= DO THIS =
Copy out each of the following records exactly as it stands, line for line.

= SOURCE MATERIAL =
-=-=-=-=-

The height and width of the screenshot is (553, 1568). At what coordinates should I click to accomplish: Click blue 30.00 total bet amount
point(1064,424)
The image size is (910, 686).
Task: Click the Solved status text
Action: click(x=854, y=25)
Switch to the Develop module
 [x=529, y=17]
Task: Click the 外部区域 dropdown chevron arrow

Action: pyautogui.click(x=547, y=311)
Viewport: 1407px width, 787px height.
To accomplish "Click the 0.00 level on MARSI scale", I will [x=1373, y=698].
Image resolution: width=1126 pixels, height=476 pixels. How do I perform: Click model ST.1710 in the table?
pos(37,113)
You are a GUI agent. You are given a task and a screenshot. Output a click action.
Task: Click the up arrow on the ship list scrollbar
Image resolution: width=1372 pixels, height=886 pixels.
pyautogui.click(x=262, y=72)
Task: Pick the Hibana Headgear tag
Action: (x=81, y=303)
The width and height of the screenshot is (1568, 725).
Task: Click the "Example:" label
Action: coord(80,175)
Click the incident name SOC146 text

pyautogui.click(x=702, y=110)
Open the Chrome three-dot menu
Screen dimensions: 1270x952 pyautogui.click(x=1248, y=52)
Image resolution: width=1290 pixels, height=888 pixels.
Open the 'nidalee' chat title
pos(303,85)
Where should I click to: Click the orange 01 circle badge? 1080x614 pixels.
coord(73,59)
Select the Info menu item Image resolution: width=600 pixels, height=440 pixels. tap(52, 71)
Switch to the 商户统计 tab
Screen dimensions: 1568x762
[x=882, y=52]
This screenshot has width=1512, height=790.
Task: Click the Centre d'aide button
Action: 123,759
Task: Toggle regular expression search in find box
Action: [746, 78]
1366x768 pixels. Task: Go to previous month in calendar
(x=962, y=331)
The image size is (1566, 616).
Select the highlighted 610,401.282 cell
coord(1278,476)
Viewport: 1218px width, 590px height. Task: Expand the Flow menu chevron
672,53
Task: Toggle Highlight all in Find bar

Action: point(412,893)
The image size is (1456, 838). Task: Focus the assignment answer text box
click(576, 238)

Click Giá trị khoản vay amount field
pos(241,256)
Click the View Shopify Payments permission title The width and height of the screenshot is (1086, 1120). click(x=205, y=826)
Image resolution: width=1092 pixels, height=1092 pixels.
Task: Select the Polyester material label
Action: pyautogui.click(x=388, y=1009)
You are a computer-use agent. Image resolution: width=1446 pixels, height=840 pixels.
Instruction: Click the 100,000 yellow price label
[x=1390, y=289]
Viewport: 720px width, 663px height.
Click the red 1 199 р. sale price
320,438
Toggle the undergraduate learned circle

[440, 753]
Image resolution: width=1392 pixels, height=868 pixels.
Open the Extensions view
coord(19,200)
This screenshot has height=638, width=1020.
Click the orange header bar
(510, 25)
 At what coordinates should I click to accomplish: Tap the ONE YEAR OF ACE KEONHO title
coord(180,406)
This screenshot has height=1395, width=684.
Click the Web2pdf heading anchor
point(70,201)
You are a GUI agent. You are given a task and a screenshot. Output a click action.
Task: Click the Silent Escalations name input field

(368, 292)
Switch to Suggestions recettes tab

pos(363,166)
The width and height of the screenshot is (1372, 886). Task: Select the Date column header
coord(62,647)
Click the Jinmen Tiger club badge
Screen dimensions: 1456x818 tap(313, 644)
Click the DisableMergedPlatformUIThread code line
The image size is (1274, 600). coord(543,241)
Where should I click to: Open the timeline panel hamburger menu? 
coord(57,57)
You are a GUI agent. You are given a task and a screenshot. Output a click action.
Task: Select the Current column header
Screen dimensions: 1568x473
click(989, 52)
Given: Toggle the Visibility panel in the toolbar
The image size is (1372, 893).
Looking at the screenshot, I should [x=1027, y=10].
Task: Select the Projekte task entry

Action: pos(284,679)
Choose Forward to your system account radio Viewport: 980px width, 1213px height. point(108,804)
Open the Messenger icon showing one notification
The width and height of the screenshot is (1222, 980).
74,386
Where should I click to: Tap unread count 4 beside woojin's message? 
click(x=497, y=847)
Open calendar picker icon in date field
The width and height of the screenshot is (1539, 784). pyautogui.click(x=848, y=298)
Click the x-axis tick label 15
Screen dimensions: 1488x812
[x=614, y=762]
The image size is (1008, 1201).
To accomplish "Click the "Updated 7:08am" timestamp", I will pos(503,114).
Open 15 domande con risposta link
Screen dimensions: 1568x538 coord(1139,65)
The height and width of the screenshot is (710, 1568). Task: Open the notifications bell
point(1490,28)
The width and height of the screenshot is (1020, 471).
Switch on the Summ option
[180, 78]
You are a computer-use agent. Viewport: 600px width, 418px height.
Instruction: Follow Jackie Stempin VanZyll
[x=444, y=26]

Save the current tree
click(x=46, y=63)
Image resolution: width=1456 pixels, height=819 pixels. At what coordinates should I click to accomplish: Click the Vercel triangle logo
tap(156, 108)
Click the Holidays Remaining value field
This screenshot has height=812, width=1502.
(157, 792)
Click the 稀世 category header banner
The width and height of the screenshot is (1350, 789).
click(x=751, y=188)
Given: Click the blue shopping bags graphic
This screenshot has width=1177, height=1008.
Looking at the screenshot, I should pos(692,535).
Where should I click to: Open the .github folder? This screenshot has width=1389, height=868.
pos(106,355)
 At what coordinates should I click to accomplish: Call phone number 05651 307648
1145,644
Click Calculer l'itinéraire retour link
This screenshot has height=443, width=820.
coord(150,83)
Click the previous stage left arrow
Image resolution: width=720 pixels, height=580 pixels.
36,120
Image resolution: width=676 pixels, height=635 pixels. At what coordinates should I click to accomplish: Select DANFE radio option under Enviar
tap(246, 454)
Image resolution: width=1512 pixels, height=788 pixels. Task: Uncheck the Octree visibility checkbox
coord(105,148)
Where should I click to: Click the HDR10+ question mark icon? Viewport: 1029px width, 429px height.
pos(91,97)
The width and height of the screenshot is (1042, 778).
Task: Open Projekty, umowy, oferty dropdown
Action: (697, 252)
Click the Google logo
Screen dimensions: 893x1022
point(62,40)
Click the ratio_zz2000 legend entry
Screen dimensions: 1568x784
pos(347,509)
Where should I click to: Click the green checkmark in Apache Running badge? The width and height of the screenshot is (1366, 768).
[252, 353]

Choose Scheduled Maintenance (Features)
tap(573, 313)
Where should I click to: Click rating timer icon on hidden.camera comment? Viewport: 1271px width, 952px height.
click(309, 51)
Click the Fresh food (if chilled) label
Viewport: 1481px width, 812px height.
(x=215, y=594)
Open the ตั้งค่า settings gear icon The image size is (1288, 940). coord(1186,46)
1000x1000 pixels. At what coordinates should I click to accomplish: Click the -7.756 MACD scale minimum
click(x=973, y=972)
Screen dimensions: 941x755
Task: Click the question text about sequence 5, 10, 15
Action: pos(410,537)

-=-=-=-=-

= RESULT OF THE TASK =
The height and width of the screenshot is (553, 1568). At what coordinates should I click to accomplish: Click blue 30.00 total bet amount
point(1064,424)
The image size is (910, 686).
Task: Click the Solved status text
Action: click(x=854, y=25)
Switch to the Develop module
 [x=529, y=17]
Task: Click the 外部区域 dropdown chevron arrow

Action: pyautogui.click(x=547, y=311)
Viewport: 1407px width, 787px height.
To accomplish "Click the 0.00 level on MARSI scale", I will [x=1373, y=698].
Image resolution: width=1126 pixels, height=476 pixels. How do I perform: Click model ST.1710 in the table?
pos(37,113)
You are a GUI agent. You are given a task and a screenshot. Output a click action.
Task: Click the up arrow on the ship list scrollbar
Image resolution: width=1372 pixels, height=886 pixels.
pyautogui.click(x=262, y=72)
Task: Pick the Hibana Headgear tag
Action: (x=81, y=303)
The width and height of the screenshot is (1568, 725).
Task: Click the "Example:" label
Action: coord(80,175)
Click the incident name SOC146 text

pyautogui.click(x=702, y=110)
Open the Chrome three-dot menu
Screen dimensions: 1270x952 pyautogui.click(x=1248, y=52)
Image resolution: width=1290 pixels, height=888 pixels.
Open the 'nidalee' chat title
pos(303,85)
Where should I click to: Click the orange 01 circle badge? 1080x614 pixels.
coord(73,59)
Select the Info menu item Image resolution: width=600 pixels, height=440 pixels. tap(52, 71)
Switch to the 商户统计 tab
Screen dimensions: 1568x762
[x=882, y=52]
This screenshot has width=1512, height=790.
Task: Click the Centre d'aide button
Action: 123,759
Task: Toggle regular expression search in find box
Action: [746, 78]
1366x768 pixels. Task: Go to previous month in calendar
(x=962, y=331)
The image size is (1566, 616).
Select the highlighted 610,401.282 cell
coord(1278,476)
Viewport: 1218px width, 590px height. Task: Expand the Flow menu chevron
672,53
Task: Toggle Highlight all in Find bar

Action: point(412,893)
The image size is (1456, 838). Task: Focus the assignment answer text box
click(576, 238)

Click Giá trị khoản vay amount field
pos(241,256)
Click the View Shopify Payments permission title The width and height of the screenshot is (1086, 1120). click(x=205, y=826)
Image resolution: width=1092 pixels, height=1092 pixels.
Task: Select the Polyester material label
Action: pyautogui.click(x=388, y=1009)
You are a computer-use agent. Image resolution: width=1446 pixels, height=840 pixels.
Instruction: Click the 100,000 yellow price label
[x=1390, y=289]
Viewport: 720px width, 663px height.
Click the red 1 199 р. sale price
320,438
Toggle the undergraduate learned circle

[440, 753]
Image resolution: width=1392 pixels, height=868 pixels.
Open the Extensions view
coord(19,200)
This screenshot has height=638, width=1020.
Click the orange header bar
(510, 25)
 At what coordinates should I click to accomplish: Tap the ONE YEAR OF ACE KEONHO title
coord(180,406)
This screenshot has height=1395, width=684.
Click the Web2pdf heading anchor
point(70,201)
You are a GUI agent. You are given a task and a screenshot. Output a click action.
Task: Click the Silent Escalations name input field

(368, 292)
Switch to Suggestions recettes tab

pos(363,166)
The width and height of the screenshot is (1372, 886). Task: Select the Date column header
coord(62,647)
Click the Jinmen Tiger club badge
Screen dimensions: 1456x818 tap(313, 644)
Click the DisableMergedPlatformUIThread code line
The image size is (1274, 600). coord(543,241)
Where should I click to: Open the timeline panel hamburger menu? 
coord(57,57)
You are a GUI agent. You are given a task and a screenshot. Output a click action.
Task: Select the Current column header
Screen dimensions: 1568x473
click(989, 52)
Given: Toggle the Visibility panel in the toolbar
The image size is (1372, 893).
Looking at the screenshot, I should [x=1027, y=10].
Task: Select the Projekte task entry

Action: pos(284,679)
Choose Forward to your system account radio Viewport: 980px width, 1213px height. point(108,804)
Open the Messenger icon showing one notification
The width and height of the screenshot is (1222, 980).
74,386
Where should I click to: Tap unread count 4 beside woojin's message? 
click(x=497, y=847)
Open calendar picker icon in date field
The width and height of the screenshot is (1539, 784). pyautogui.click(x=848, y=298)
Click the x-axis tick label 15
Screen dimensions: 1488x812
[x=614, y=762]
The image size is (1008, 1201).
To accomplish "Click the "Updated 7:08am" timestamp", I will pos(503,114).
Open 15 domande con risposta link
Screen dimensions: 1568x538 coord(1139,65)
The height and width of the screenshot is (710, 1568). Task: Open the notifications bell
point(1490,28)
The width and height of the screenshot is (1020, 471).
Switch on the Summ option
[180, 78]
You are a computer-use agent. Viewport: 600px width, 418px height.
Instruction: Follow Jackie Stempin VanZyll
[x=444, y=26]

Save the current tree
click(x=46, y=63)
Image resolution: width=1456 pixels, height=819 pixels. At what coordinates should I click to accomplish: Click the Vercel triangle logo
tap(156, 108)
Click the Holidays Remaining value field
This screenshot has height=812, width=1502.
(157, 792)
Click the 稀世 category header banner
The width and height of the screenshot is (1350, 789).
click(x=751, y=188)
Given: Click the blue shopping bags graphic
This screenshot has width=1177, height=1008.
Looking at the screenshot, I should pos(692,535).
Where should I click to: Open the .github folder? This screenshot has width=1389, height=868.
pos(106,355)
 At what coordinates should I click to accomplish: Call phone number 05651 307648
1145,644
Click Calculer l'itinéraire retour link
This screenshot has height=443, width=820.
coord(150,83)
Click the previous stage left arrow
Image resolution: width=720 pixels, height=580 pixels.
36,120
Image resolution: width=676 pixels, height=635 pixels. At what coordinates should I click to accomplish: Select DANFE radio option under Enviar
tap(246, 454)
Image resolution: width=1512 pixels, height=788 pixels. Task: Uncheck the Octree visibility checkbox
coord(105,148)
Where should I click to: Click the HDR10+ question mark icon? Viewport: 1029px width, 429px height.
pos(91,97)
The width and height of the screenshot is (1042, 778).
Task: Open Projekty, umowy, oferty dropdown
Action: (697, 252)
Click the Google logo
Screen dimensions: 893x1022
point(62,40)
Click the ratio_zz2000 legend entry
Screen dimensions: 1568x784
pos(347,509)
Where should I click to: Click the green checkmark in Apache Running badge? The width and height of the screenshot is (1366, 768).
[252, 353]

Choose Scheduled Maintenance (Features)
tap(573, 313)
Where should I click to: Click rating timer icon on hidden.camera comment? Viewport: 1271px width, 952px height.
click(309, 51)
Click the Fresh food (if chilled) label
Viewport: 1481px width, 812px height.
(x=215, y=594)
Open the ตั้งค่า settings gear icon The image size is (1288, 940). coord(1186,46)
1000x1000 pixels. At what coordinates should I click to accomplish: Click the -7.756 MACD scale minimum
click(x=973, y=972)
Screen dimensions: 941x755
Task: Click the question text about sequence 5, 10, 15
Action: pos(410,537)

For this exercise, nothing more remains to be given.